Over twee jaar is er het Zorgprestatiemodel
Nog ruim anderhalf jaar en dan moet het nieuwe vergoedingsstelsel voor de ggz, het zorgprestatiemodel, in gebruik worden genomen. Het vervangt dan het DBC-systeem, dat nu twaalf jaar gebruikt wordt om de inspanningen van de zorgaanbieder om te zetten in klinkende munt, oftewel, om te berekenen wat de zorgverzekeraar aan de zorgaanbieder moet betalen.
De DBC (Diagnose-Behandel-Combinatie) staat aan veel kritiek bloot. Volgens de NZa zegt een DBC weinig over de zorg die is geleverd, houdt het geen rekening met de setting waarin zorg is geleverd en geeft het prikkels die de kosten van de zorg opdrijven. De DBC levert bovendien een enorme administratieve last op en een nota is voor patiënten nagenoeg onleesbaar.
De afgelopen decennia
Het is niet de eerste keer dat het systeem van bekostiging veranderd.
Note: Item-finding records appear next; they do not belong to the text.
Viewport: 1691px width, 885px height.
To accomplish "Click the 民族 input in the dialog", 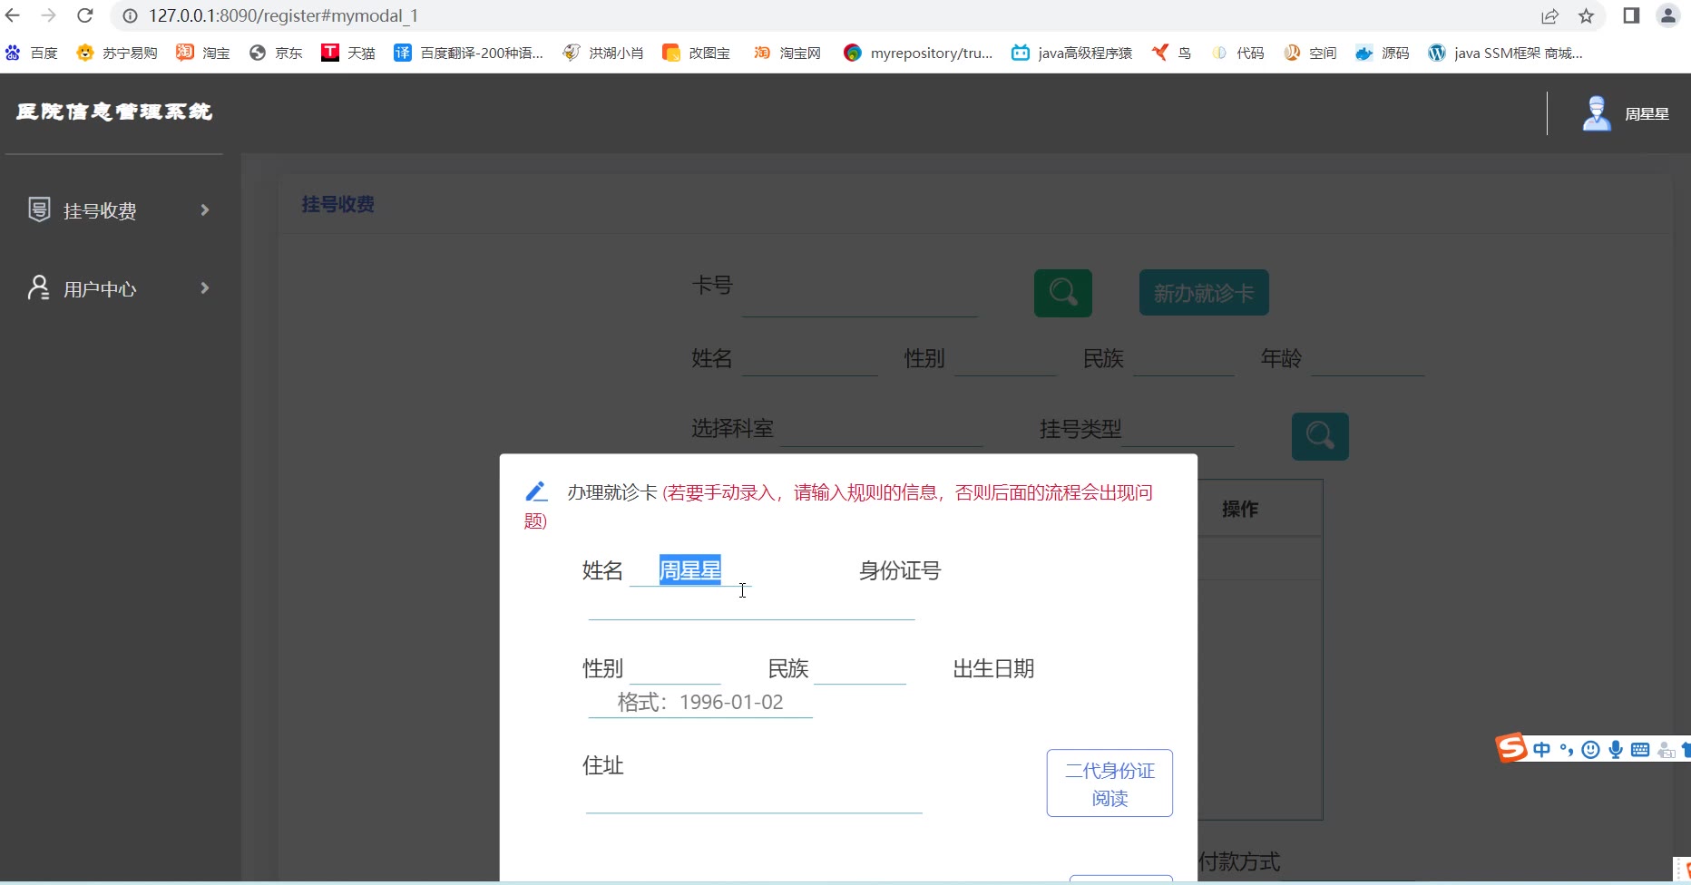I will (860, 669).
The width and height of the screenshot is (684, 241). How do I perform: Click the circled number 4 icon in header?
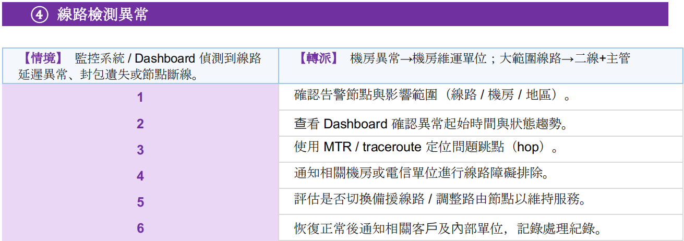(x=40, y=15)
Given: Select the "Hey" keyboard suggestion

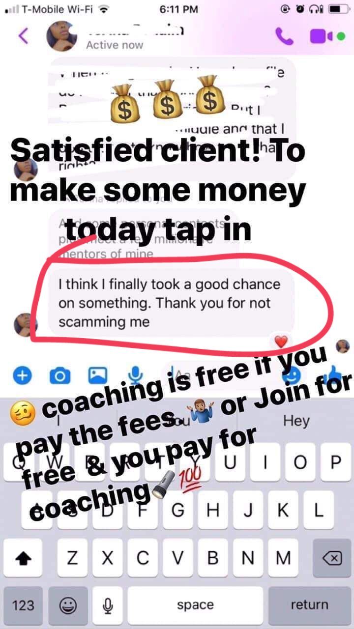Looking at the screenshot, I should (296, 421).
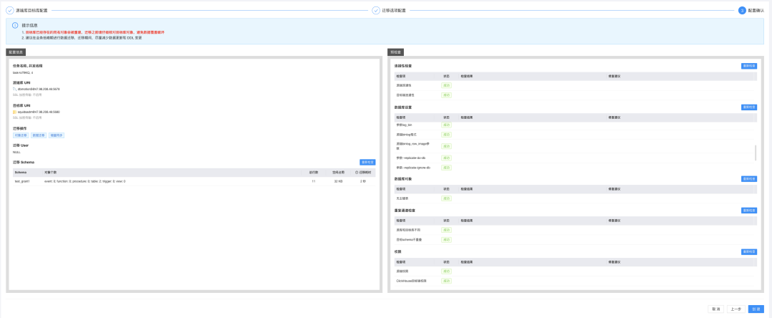Click recheck button beside 迁移 Schema
The height and width of the screenshot is (318, 772).
pyautogui.click(x=367, y=162)
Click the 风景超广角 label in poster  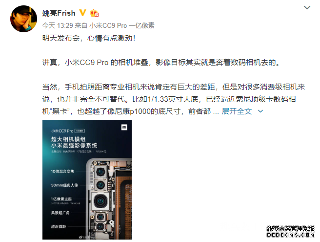60,213
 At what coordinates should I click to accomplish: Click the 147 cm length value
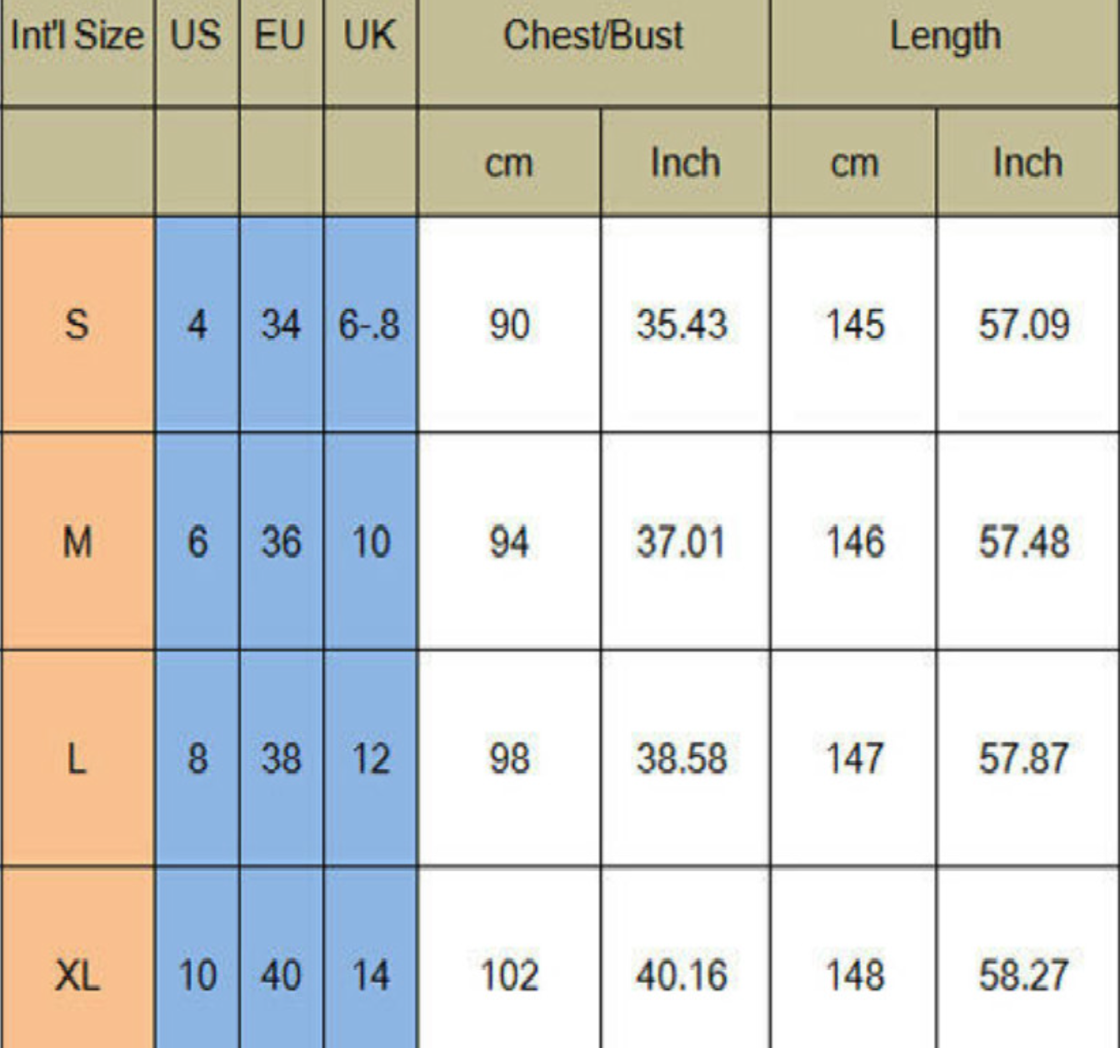[x=854, y=759]
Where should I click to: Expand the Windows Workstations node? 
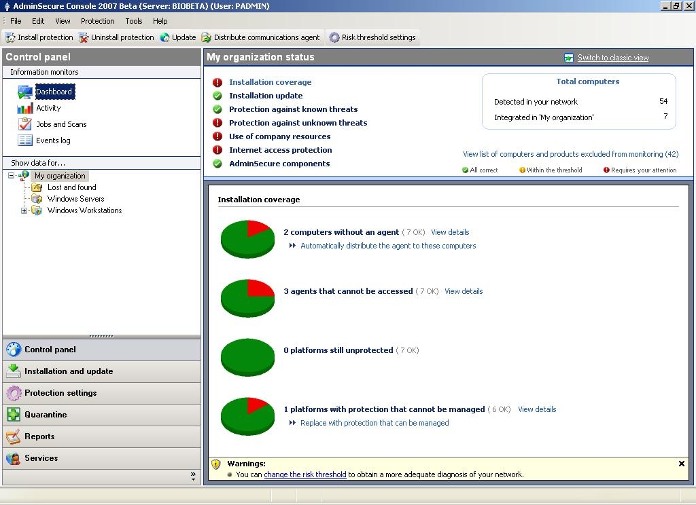pos(24,210)
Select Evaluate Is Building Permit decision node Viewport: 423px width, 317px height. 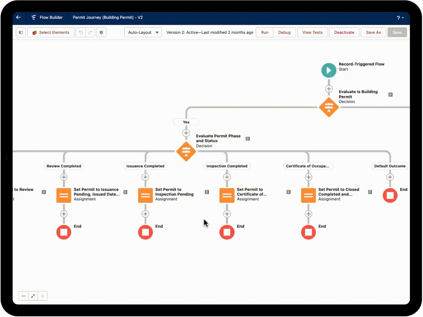[328, 107]
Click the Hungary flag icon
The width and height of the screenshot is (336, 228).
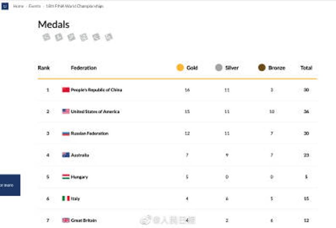click(x=66, y=177)
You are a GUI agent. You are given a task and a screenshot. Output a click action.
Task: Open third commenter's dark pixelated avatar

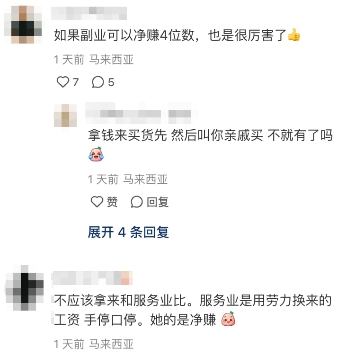25,288
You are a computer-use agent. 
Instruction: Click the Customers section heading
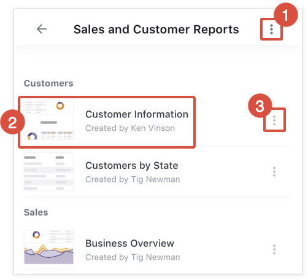tap(48, 84)
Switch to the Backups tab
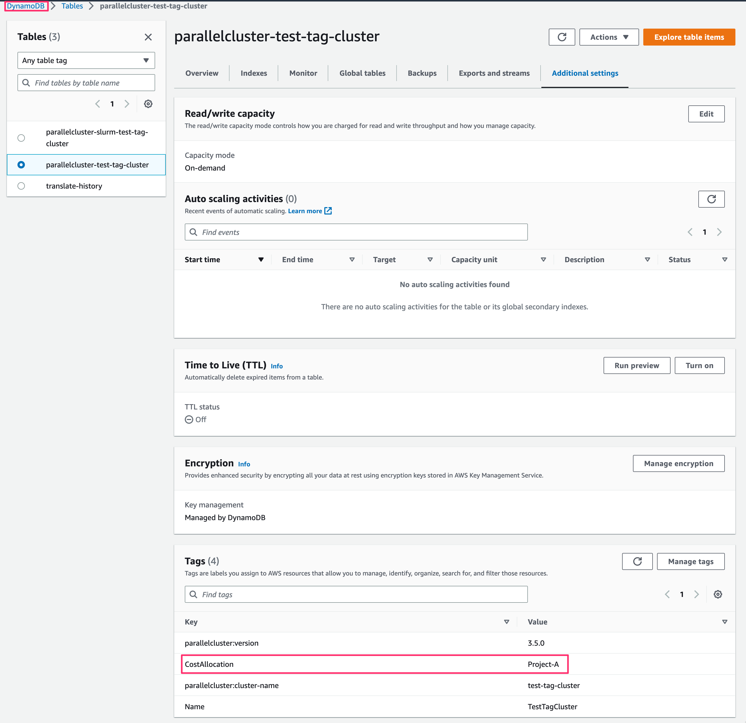Viewport: 746px width, 723px height. click(422, 73)
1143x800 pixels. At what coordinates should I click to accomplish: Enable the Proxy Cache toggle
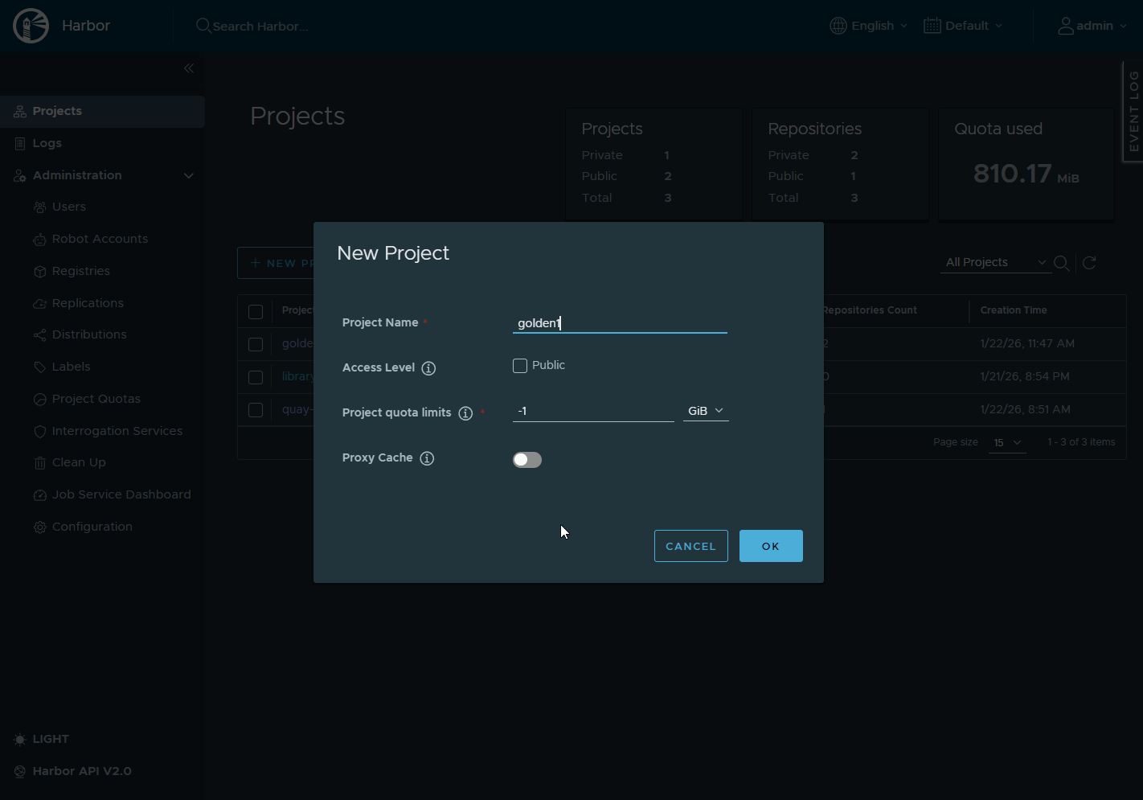(527, 460)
Onder de AWBZ bestond de ‘open-eind’ financiering, die uiteindelijk onbetaalbaar bleek. Vervolgens kwam de ‘historische budgettering’, waarbij instellingen gekort werden als het budget van het voorgaande jaar niet was had opgemaakt, vanaf 1988 werd op grond van allerlei variabele en semi-variabele componenten het budget van de instelling vastgesteld. En sinds 2008 is de DBC-systematiek leidend. Die is dus omslachtig, geeft perverse prikkels en zegt weinig over wat er nu precies geleverd wordt aan zorg.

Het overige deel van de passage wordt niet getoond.